A former nuncio to the United States acknowledged hearing rumors about the sexual misconduct of Archbishop Theodore McCarrick already in 1994.

Cardinal Agostino Cacciavillan, who served as pro-nuncio to the United States from 1990 to 1998, told Catholic News Service Oct. 29 that he received a phone call from a woman in the months preceding St.
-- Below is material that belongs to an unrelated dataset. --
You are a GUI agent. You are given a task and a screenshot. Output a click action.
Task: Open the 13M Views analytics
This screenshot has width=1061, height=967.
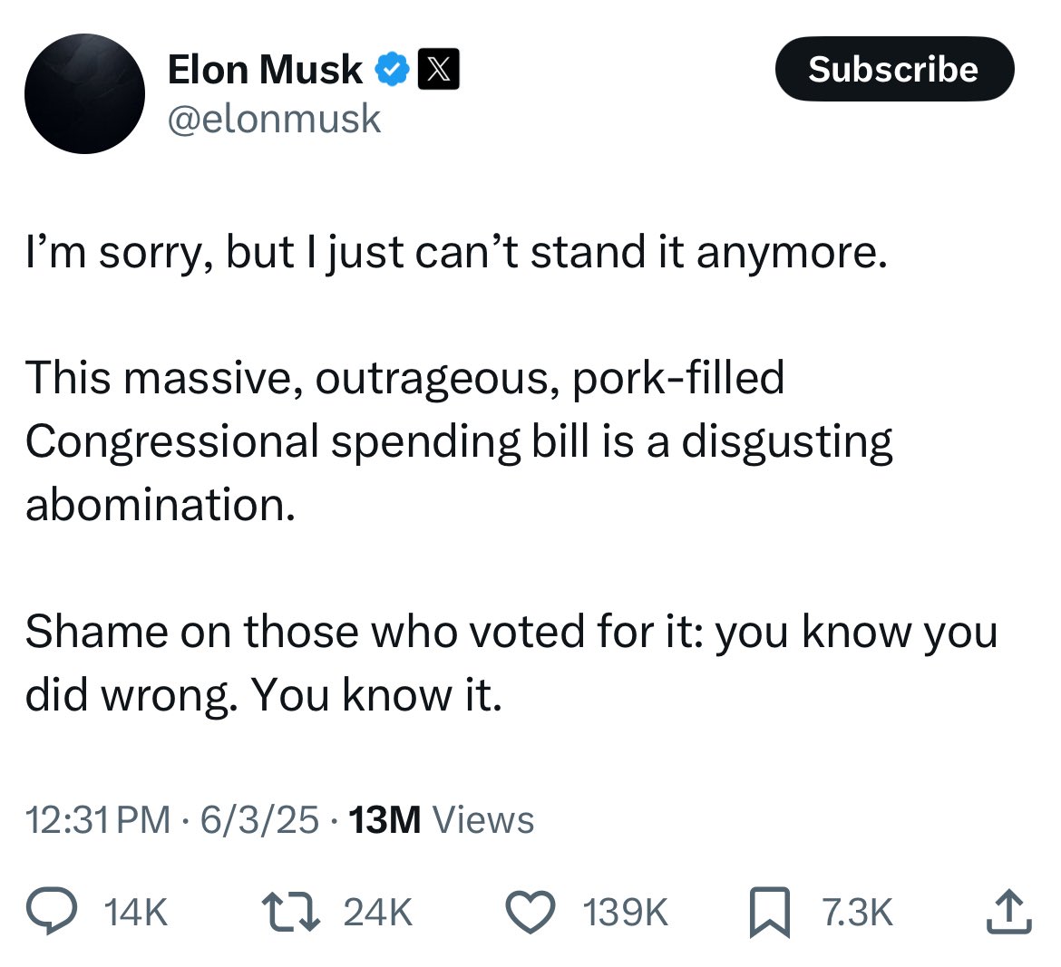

John Paul II's visit to the United States in 1995.

"I remember in 1994, during the preparation of the papal visit to New York, Newark and Baltimore," Cacciavillan said, "I received a telephone call" at the Apostolic Nunciature in Washington, D.C.

According to the 93-year-old retired papal diplomat, the caller feared there would be a "media scandal if the pope goes to Newark," McCarrick's diocese, because of "voices, voices [rumors] about McCarrick's behavior with seminarians."

"It was not a formal complaint, but the expression of a concern," he said.

Cacciavillan said that he took the matter to the then-archbishop of New York, Cardinal John O'Connor, because he was "the closest bishop. No one better than the archbishop of New York would know what was happening in the Archdiocese of Newark."

O'Connor carried out an "investigation, an inquiry," he said, and told the nuncio that "there was no obstacle to the visit of the pope to Newark."

Cacciavillan described O'Connor, who died in 2000, as a "very competent person," and the retired nuncio said he had no reason to doubt the reliability of O'Connor's inquiry.

Asked why he thought the phone call warranted an inquiry, Cacciavillan responded, "I thought it was something important."

Cacciavillan told CNS that while he encountered McCarrick frequently during the eight years he served as nuncio, he never spoke to McCarrick about the rumors nor did he report the rumors to the Vatican.

In fact, he said, the first time he spoke to any Vatican official about the rumors was Oct. 7 during a visit with Canadian Cardinal Marc Ouellet, prefect of the Congregation for Bishops. Earlier that day, the Canadian cardinal had released an open letter responding to allegations by Archbishop Carlo Maria Vigano, another former nuncio, that Pope Francis had known for years about McCarrick's behavior and had done nothing about it until accusations were made about him sexually abusing boys.

Interviewed in his Vatican apartment, Cacciavillan denied reports that he ordered McCarrick to sell his beach house in Sea Girt, New Jersey, the house where he allegedly brought groups of seminarians and would have one share a bed with him. McCarrick sold the house in 1997 while Cacciavillan was still nuncio.

Cacciavillan was not mentioned in the long statement Vigano published in August alleging that complaints about McCarrick were mishandled for years; the statement did, however, mention steps he claimed Cacciavillan's successors -- Archbishops Gabriel Montalvo and Pietro Sambi -- tried to take.

"The case of McCarrick came out especially after he was transferred to Washington" in late 2000 and after St. John Paul named him a cardinal in February 2001, Cacciavillan said.